Massive solar storm to strike Earth this week after three holes observed in the Sun: Reports
The Space Weather Prediction Center (SWPC) has warned that a solar storm is forecast to hit Earth sometime this week. A solar storm is a disturbance in Earth's magnetic field, which is caused by changes in solar wind.
A G1 (minor) geomagnetic storm watch issued by the National Oceanic and Atmospheric Administration (NOAA) for this week "due to the arrival of a negative polarity coronal hole high-speed stream," SWPC on Sunday said.
National Aeronautics and Space Administration (NASA) Goddard Space Flight Center's associate director for science in the heliophysics science division, C. Alex Young, in a published report on Monday said that at least three "substantial" coronal holes were observed in the Sun last week, according to reports.
Young said: "These are areas of open magnetic field from which high-speed solar wind rushes out into space. This wind, if it interacts with [Earth’s] magnetosphere, can cause aurora to appear near the poles."
These magnetic storms which occur on the surface of the Sun can result in "solar flares."
According to NASA, a solar flare "is an intense burst of radiation coming from the release of magnetic energy associated with sunspots. Flares are our solar system’s largest explosive events."
Reports state that a strong solar storm can even result in a coronal mass ejection (CME), which is a huge explosion of magnetic field and plasma from the Sun's corona.

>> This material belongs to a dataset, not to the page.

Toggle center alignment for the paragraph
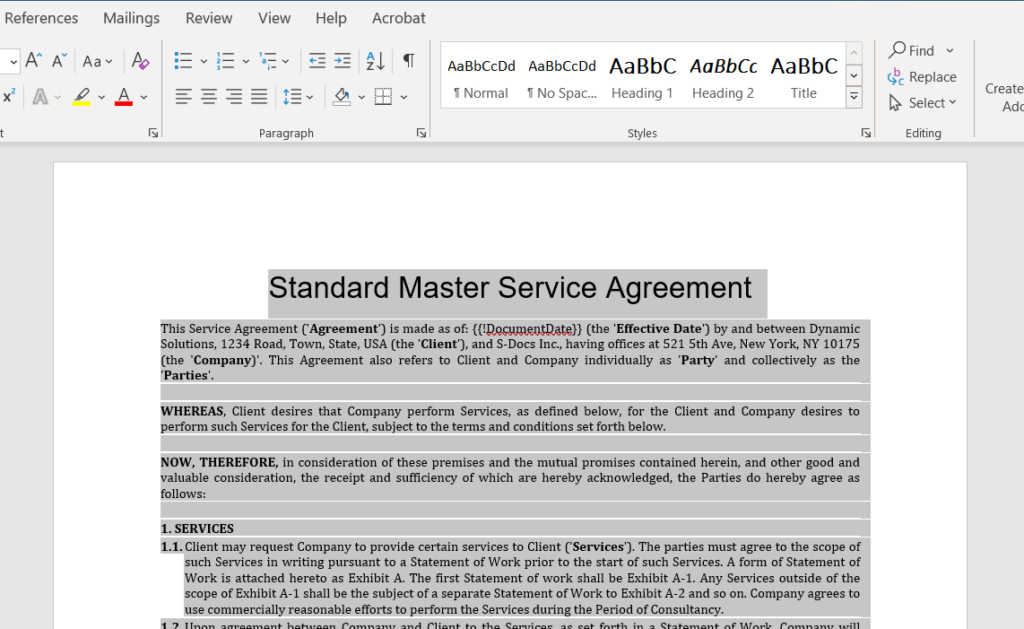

"When CMEs impact the Earth’s magnetosphere, they are responsible for geomagnetic storms and enhanced aurora," the SWPC explained
The Space Weather Live, however, says that the current storm, which is set to strike Earth soon, was a result of a coronal hole stream.
"Other than a coronal mass ejection, a coronal hole high-speed stream (CH HSS) arrives slowly with first a steady increase in the solar wind density over the course of a couple of hours. This increase of the solar wind density occurs because the faster solar wind bunches up the slower solar wind particles in front of it," Space Weather Live said.
These holes on the Sun's surface allow solar wind to escape the sun and enter space, according to reports.
NOAA says: "As the CH HSS begins to arrive at Earth, solar wind speed and temperature increase, while particle density begins to decrease."
A meteorologist at at the Space Weather Operations Center in Nebraska, Michael Cook, on Sunday said that it will be interesting to see how the current storm turns out to be.